A second priority is delineating how sex hormones, especially estrogens, mechanistically drive structural and behavioral reorganization. Given the complex hormonal milieu of pregnancy and postpartum and the interactive behavior of steroid and peptide hormones, it is likely that structural brain changes reflect combined actions of several hormones and metabolites. Future studies should broaden hormonal profiling, placing special emphasis on oxytocin and prolactin alongside estrogens.
The third challenge is to chart the psychological trajectory that mothers undergo during pregnancy and the postpartum period and to identify the functional brain changes that support the development of caregiver behaviors. In rodents, molecular and morphological changes often coincide with the onset of maternal behaviors; in humans, however, robust links between neuroanatomical change and discrete aspects of maternal behavior are sparse and hard to replicate.
Improving MRI methodologies, refining behavioral assessments and questionnaires, and accounting for extrinsic postpartum factors that influence caregiving circuits will strengthen our ability to connect observed brain changes with specific components of maternal behavior.
The need for more human-focused studies
Most experimental work to date has been conducted in rodents, which underlines the urgent need for more human-centered research. While there are parallels between human and animal findings, significant differences exist—particularly in cortical organization and the species-specific interplay of sexual hormones.

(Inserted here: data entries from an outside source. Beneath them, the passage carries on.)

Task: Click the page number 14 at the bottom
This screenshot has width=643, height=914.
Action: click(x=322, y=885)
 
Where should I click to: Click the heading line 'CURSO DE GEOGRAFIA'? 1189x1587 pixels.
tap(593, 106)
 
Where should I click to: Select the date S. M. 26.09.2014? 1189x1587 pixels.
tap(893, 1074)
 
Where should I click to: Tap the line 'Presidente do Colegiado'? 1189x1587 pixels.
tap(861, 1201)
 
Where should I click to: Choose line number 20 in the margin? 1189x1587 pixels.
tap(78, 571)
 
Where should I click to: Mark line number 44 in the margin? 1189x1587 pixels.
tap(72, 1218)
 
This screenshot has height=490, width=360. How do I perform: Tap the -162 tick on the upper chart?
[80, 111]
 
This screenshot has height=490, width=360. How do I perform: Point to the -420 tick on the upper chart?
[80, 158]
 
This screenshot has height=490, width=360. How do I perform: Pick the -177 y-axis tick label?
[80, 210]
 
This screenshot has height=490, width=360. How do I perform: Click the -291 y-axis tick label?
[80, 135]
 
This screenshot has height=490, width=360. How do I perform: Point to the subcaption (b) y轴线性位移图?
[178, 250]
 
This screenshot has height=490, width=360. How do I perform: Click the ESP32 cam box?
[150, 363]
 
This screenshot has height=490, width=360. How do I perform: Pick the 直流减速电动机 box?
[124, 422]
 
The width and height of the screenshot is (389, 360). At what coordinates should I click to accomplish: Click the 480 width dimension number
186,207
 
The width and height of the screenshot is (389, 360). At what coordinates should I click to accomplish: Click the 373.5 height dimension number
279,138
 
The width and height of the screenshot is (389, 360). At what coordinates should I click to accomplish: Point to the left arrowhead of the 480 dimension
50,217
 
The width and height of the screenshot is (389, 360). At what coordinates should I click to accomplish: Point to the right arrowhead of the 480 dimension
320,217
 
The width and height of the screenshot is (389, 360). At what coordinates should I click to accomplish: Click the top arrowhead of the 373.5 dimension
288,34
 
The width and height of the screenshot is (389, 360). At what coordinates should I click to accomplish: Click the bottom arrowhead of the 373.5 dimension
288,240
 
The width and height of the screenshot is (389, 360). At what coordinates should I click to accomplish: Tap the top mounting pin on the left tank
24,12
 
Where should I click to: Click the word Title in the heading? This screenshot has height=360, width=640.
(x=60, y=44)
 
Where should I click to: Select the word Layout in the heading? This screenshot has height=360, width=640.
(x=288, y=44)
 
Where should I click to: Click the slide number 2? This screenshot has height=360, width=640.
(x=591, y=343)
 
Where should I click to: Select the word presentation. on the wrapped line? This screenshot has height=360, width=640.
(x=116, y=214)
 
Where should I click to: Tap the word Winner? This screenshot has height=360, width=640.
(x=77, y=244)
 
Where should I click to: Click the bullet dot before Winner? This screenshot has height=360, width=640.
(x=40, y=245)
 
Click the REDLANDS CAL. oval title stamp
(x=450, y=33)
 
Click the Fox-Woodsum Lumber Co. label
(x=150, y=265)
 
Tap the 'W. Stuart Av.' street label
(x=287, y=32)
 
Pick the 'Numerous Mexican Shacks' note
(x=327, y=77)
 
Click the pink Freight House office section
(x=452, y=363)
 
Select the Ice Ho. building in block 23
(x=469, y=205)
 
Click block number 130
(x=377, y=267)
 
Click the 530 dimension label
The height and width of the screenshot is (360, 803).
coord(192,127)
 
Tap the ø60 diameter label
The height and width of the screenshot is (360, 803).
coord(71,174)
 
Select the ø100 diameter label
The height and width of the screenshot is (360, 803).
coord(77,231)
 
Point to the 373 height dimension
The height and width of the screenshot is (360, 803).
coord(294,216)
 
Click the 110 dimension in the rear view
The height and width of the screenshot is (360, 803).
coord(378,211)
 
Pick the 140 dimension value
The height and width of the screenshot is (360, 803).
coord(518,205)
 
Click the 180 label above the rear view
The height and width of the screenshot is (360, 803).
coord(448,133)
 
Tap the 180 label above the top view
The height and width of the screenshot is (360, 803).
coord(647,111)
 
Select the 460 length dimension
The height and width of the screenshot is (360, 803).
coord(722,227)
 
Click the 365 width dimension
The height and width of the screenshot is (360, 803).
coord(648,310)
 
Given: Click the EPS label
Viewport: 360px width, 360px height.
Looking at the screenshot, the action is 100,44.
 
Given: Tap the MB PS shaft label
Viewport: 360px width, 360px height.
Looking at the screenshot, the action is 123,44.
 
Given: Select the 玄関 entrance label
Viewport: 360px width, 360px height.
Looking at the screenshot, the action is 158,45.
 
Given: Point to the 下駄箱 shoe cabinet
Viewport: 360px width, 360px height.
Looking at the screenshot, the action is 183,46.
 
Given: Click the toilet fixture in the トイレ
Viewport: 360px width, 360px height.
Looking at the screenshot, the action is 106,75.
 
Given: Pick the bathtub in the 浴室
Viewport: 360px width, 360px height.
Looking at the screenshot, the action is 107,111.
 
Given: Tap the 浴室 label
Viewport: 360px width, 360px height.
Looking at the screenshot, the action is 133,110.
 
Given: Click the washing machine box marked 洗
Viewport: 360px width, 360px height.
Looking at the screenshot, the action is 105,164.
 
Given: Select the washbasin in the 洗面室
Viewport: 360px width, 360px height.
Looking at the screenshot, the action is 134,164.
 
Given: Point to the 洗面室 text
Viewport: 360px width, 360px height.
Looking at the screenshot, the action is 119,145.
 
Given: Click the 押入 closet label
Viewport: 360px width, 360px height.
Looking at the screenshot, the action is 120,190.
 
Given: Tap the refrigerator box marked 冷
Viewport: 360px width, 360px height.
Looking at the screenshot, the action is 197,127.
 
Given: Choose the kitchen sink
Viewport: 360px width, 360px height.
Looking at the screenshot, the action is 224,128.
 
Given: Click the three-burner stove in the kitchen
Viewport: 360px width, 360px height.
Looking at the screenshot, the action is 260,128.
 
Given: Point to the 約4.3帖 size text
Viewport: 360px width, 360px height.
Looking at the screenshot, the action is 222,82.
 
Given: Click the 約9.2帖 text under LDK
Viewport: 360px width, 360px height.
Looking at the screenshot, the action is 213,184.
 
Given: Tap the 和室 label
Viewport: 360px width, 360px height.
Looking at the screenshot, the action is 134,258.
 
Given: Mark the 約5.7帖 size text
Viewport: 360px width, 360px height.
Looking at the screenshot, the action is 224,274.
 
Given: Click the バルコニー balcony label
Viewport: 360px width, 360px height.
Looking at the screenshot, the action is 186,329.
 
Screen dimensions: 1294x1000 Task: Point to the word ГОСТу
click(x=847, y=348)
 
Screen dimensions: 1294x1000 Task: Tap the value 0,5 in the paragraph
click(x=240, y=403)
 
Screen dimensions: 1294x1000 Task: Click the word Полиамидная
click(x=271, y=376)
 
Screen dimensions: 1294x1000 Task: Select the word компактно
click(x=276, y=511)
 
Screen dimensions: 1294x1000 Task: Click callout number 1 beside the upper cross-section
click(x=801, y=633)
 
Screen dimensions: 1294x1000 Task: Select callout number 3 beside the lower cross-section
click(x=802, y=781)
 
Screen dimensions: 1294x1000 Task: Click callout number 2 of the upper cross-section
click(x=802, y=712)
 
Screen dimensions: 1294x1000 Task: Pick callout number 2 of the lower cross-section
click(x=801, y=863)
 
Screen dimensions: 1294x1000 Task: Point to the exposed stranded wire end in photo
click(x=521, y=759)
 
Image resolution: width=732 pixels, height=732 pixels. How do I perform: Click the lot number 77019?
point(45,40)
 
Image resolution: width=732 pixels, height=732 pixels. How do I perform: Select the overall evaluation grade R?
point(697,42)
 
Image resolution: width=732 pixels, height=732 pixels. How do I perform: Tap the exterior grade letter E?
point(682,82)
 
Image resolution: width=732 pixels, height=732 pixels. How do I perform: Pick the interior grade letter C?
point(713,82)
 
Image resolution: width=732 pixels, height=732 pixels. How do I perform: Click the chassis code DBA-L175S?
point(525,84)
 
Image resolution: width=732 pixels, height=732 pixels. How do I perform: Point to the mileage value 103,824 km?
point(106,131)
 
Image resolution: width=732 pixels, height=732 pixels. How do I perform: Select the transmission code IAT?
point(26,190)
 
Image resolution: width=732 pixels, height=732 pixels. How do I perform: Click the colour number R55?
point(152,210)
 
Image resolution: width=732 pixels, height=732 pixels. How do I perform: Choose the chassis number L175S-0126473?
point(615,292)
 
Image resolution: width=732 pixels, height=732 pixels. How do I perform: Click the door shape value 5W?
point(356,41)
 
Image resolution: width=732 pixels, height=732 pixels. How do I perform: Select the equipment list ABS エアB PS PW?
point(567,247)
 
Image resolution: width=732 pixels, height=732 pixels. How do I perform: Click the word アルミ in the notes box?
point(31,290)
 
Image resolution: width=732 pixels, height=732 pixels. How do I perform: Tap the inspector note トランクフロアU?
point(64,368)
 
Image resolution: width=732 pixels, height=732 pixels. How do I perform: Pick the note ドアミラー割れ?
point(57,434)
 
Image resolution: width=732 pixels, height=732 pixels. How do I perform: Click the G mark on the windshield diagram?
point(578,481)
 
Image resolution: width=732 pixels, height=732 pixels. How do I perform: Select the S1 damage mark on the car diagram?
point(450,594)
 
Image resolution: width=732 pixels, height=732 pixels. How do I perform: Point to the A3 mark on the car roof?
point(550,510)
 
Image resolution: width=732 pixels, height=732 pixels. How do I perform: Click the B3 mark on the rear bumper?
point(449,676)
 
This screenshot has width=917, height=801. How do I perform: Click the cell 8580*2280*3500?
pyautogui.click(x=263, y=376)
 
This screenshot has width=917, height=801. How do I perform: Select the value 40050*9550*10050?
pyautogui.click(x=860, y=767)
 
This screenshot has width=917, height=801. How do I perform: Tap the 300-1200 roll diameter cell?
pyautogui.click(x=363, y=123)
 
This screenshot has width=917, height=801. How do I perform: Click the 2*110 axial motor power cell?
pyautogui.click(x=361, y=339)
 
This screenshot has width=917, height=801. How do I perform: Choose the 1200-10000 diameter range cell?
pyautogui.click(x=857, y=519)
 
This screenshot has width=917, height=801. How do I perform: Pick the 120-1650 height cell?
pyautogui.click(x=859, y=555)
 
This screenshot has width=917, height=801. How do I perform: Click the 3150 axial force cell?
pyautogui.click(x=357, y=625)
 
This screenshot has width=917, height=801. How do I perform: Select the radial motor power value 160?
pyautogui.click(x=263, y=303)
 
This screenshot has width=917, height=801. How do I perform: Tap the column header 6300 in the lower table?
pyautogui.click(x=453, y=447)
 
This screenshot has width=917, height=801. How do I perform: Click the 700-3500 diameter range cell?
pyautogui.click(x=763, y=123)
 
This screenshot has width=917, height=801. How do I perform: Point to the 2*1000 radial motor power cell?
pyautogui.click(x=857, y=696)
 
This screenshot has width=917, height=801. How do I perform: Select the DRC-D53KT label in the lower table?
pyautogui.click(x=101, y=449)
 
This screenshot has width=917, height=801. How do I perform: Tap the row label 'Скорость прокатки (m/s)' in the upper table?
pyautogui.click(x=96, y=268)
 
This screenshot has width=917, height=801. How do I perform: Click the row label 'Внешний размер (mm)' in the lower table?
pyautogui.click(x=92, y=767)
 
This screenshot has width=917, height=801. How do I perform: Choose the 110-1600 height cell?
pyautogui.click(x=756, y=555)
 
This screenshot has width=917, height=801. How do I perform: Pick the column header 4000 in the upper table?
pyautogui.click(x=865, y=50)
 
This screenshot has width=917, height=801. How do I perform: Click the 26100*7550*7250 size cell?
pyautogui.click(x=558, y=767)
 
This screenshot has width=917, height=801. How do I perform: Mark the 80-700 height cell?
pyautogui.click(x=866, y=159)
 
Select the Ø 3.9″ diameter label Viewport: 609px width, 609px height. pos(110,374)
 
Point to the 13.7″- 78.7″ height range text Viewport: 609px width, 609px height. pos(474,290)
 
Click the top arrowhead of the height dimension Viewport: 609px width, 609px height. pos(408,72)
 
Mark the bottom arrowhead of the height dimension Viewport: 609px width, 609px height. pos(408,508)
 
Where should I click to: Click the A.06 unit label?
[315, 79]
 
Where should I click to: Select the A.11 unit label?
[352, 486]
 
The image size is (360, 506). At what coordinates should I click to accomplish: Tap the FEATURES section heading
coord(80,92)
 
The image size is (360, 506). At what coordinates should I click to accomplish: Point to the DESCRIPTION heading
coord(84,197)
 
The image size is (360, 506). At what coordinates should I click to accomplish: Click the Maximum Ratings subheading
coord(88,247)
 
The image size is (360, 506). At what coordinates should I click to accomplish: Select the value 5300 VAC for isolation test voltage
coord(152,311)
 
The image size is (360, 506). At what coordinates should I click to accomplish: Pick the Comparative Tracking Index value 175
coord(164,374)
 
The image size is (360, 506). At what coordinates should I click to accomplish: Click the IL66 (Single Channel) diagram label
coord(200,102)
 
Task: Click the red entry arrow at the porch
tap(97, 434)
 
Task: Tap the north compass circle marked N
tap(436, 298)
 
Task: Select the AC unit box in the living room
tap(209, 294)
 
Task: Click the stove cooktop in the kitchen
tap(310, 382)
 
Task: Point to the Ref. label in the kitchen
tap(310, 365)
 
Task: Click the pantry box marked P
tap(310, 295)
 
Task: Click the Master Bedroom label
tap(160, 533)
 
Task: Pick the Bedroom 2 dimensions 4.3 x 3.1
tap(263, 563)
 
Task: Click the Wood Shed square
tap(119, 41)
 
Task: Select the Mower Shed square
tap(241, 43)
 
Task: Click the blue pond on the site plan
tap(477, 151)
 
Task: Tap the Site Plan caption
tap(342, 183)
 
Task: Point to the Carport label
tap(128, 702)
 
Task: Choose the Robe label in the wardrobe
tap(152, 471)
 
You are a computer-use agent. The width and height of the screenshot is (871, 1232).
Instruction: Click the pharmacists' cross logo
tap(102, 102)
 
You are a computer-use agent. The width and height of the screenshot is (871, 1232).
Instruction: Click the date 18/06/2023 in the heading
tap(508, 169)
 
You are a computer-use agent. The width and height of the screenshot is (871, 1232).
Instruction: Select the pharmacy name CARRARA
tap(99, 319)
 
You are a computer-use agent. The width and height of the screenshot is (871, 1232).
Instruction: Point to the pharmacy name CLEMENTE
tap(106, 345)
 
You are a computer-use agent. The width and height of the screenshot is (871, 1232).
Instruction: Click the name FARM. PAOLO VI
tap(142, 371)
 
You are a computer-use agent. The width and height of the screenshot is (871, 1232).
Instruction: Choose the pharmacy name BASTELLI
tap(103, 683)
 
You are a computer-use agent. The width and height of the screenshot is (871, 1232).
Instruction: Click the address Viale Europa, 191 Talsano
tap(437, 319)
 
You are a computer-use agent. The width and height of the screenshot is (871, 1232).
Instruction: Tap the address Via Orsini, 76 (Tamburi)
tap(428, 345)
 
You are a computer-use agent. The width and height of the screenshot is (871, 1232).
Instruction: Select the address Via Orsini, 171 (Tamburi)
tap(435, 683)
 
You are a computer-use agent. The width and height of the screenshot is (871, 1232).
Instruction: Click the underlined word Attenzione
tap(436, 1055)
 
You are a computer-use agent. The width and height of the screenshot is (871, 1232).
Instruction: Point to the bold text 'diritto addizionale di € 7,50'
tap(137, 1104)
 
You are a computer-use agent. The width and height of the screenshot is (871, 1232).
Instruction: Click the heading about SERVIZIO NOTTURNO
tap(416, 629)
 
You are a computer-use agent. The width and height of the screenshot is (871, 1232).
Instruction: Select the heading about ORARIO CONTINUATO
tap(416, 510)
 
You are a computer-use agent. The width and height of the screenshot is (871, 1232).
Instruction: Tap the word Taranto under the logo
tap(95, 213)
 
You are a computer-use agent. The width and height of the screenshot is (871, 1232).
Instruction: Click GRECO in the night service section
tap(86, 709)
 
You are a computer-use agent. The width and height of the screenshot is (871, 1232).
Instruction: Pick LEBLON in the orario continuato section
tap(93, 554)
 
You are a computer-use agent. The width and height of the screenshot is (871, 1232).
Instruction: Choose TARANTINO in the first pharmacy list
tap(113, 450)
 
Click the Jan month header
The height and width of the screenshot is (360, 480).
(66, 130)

“There are similarities between humans and other animals, but many cerebral differences remain—especially in the cerebral cortex, the most evolved part of the brain—and hormonal dynamics differ across species,” says Camila Servin, researcher at the UAB Department of Psychiatry and Legal Medicine and the Hospital del Mar Research Institute.
“Until 2017, we had not systematically studied brain changes during pregnancy, and even now, relatively little is known about the hormonal and psychological context that shapes these changes,” adds Òscar Vilarroya. He highlights that the transition to motherhood—one of the most universal and consequential human experiences—has rarely been central in neuroscience research.
About this neuroscience research news
Author: Camila Servin-Barthet
Source: UAB
Contact: Camila Servin-Barthet – UAB
Image: The image is credited to Neuroscience News
Original Research: Closed access. “The transition to motherhood: linking hormones, brain and behaviour” by Camila Servin-Barthet et al., Nature Reviews Neuroscience.
Abstract
The transition to motherhood: linking hormones, brain and behaviour
Interest in the neurobiology of pregnancy and motherhood has grown sharply. Converging evidence indicates that around the time of labor, first-time mothers undergo a distinct pattern of neuroanatomical changes that relate to maternal behavior.
This review summarizes human neurobiological adaptations to motherhood, emphasizing interactions between pregnancy-related steroid and peptide hormones and brain neuroplasticity.
We evaluate candidate plasticity mechanisms that could explain MRI-detected structural changes, identify hormonal systems likely to contribute to those changes, and consider how such brain mechanisms may connect to maternal behavior. The review proposes an integrative framework intended to guide and prioritize future investigations into the human transition to motherhood.